Les Trois Exils d’Algérie (Une histoire judéo-berbère) par le Collectif Manifeste Rien
L’Interview
Jérémy Beschon
Entre mémoire et histoire, « entre quête personnelle et enquête historique », le collectif Manifeste Rien raconte le parcours chaotique du peuple juif de la colonisation algérienne jusqu’à l’indépendance, à partir du texte de Benjamin Stora, Les Trois Exils, juifs d’Algérie. Une histoire qui sort de l’ombre pour éclairer le présent…
Pourriez-vous résumer la pièce que vous mettez en scène ?

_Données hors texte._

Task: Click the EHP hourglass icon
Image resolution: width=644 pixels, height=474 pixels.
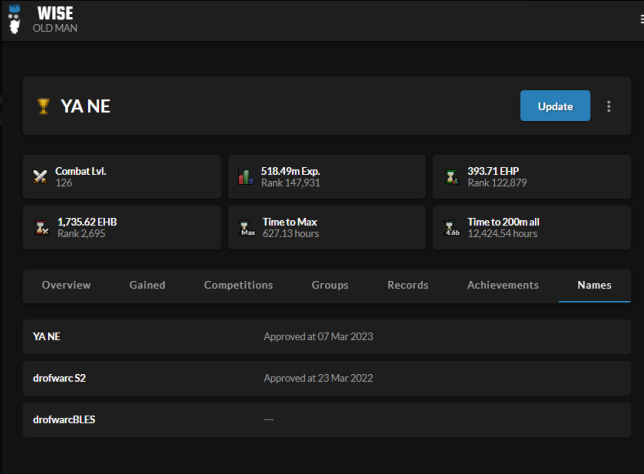Action: (x=451, y=177)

C’est un voyage qui nous mène des débuts de la colonisation française à l’indépendance algérienne. La comédienne donne vie à des photos de famille révélant des ruptures arbitraires qui marqueront plusieurs générations. Elle crée les lieux d’échanges et de batailles, interprète les personnages de différentes époques : leaders algériens, grands rabbins, un enfant et sa mère débarquant dans cet autre pays qu’est la France… Cette adaptation du livre de Benjamin Stora nous fait découvrir la richesse et la complexité des relations entre juifs et musulmans, en reconstituant les trois exils des juifs d’Algérie. Ils sont sortis par trois fois de ce qui était leur univers familier : passant de l’indigénat à la citoyenneté française avec le décret Crémieux en 1871 ; rejetés hors de cette citoyenneté en 1940 avec les lois de Vichy ; enfin, quittant les rives algériennes avec l’exode de 1962…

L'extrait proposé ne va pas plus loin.